The Defense Department said Wednesday that it had awarded lucrative cloud-computing contracts to four companies: Amazon, Google, Microsoft and Oracle. The contracts run through 2028 and could be valued as high as $9 billion, the Pentagon said in a news release.

The work is for a new cloud architecture called the Joint Warfighting Cloud Capability, which would provide the Defense Department with cloud services “across all security domains and classification levels.”

The decision to award contracts to four companies was a shift for the Pentagon, three years after it had given a $10 billion cloud-computing contract to Microsoft. That contract, for the Joint Enterprise Defense Infrastructure, known as JEDI, became part of a legal battle over claims that President Donald J. Trump interfered in a process that favored Microsoft over its rival bidder, Amazon.

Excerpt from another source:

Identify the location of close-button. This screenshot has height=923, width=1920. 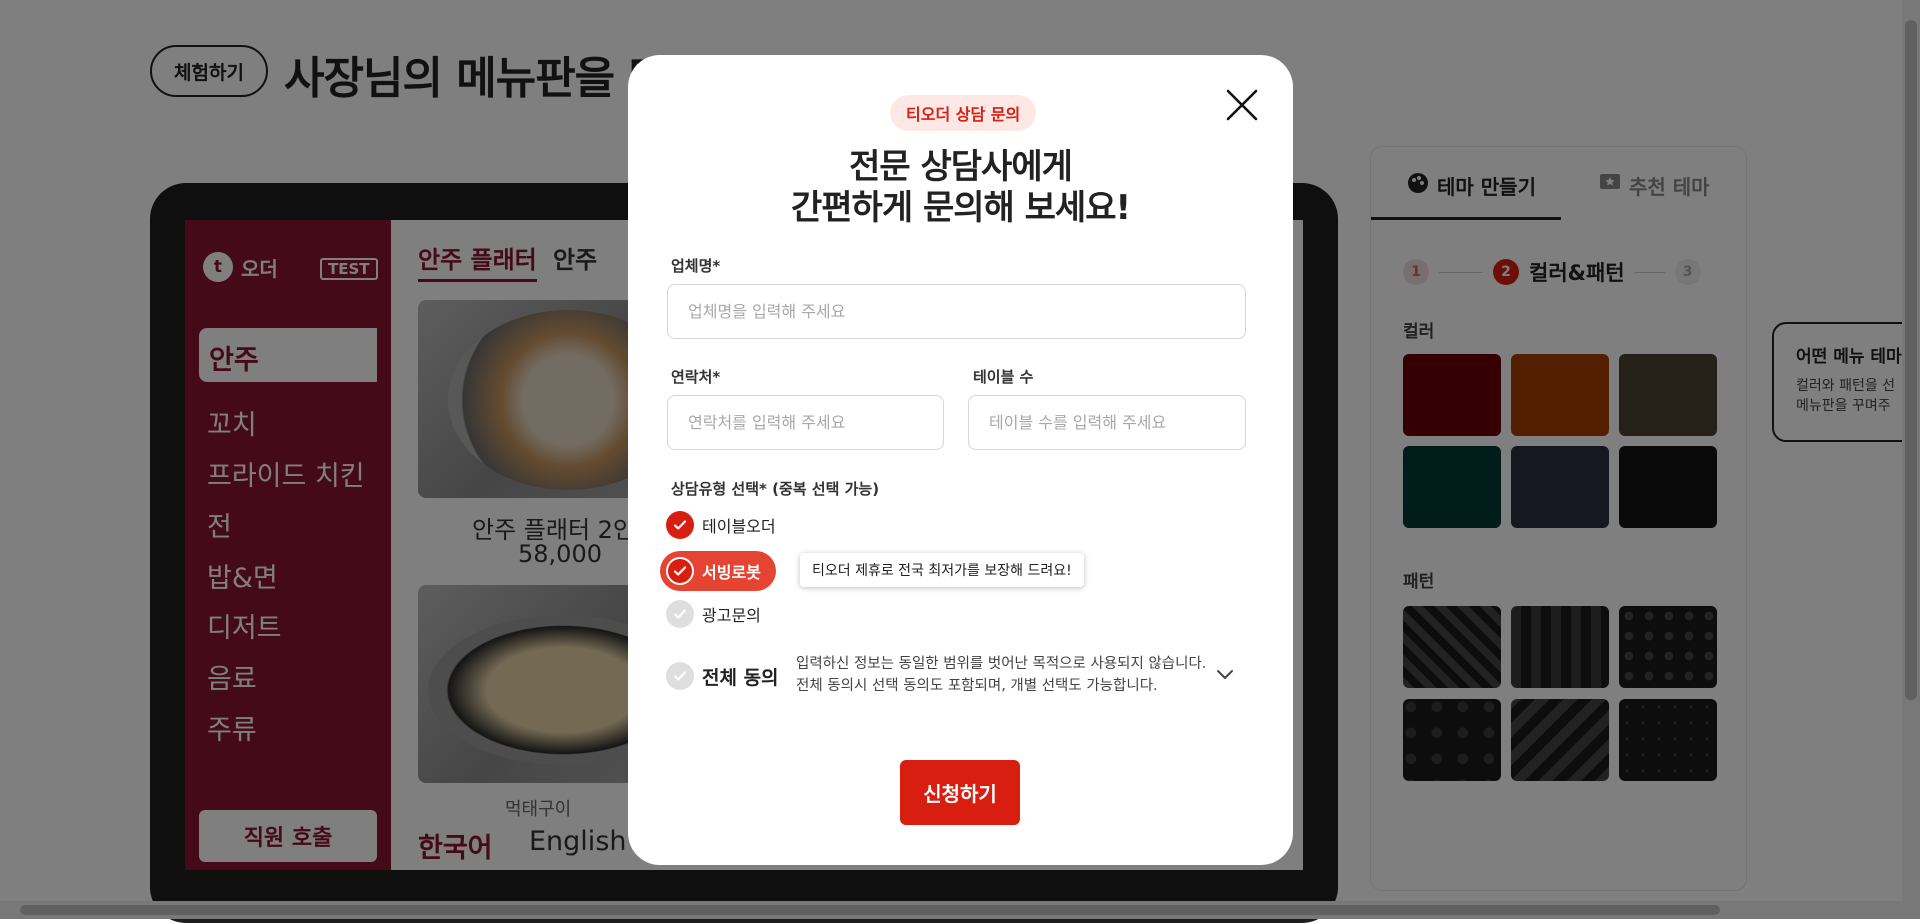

“This is the biggest cloud Beltway deal in history and was a key deal to win for all the software vendors in this multiyear soap opera,” Dan Ives, a tech analyst with Wedbush Securities, said in an email. “It’s good to finally end this chapter and get a cloud deal finally done for the Pentagon after years of a roller coaster.”

Amazon, Google, Microsoft and Oracle did not immediately respond to requests for comment.

In 2021, the department said it would not move forward with the Microsoft contract, as it “was developed at a time when the department’s needs were different and our cloud conversancy less mature.”

Instead, the Pentagon said, it would seek bids from multiple technology companies for the Joint Warfighting Cloud Capability. While market research indicated that Microsoft and Amazon would be best positioned to meet the needs, officials said they would also reach out to IBM, Oracle and Google.

Wednesday’s announcement on the marquee government contract was a big win for a wider swath of technology firms. The largest of them had pushed aggressively for the earlier JEDI contract, which was seen as the way to transform and modernize the military’s cloud-computing systems. Oracle was among the companies that lobbied for the Pentagon to give cloud-computing and other government contracts to multiple firms.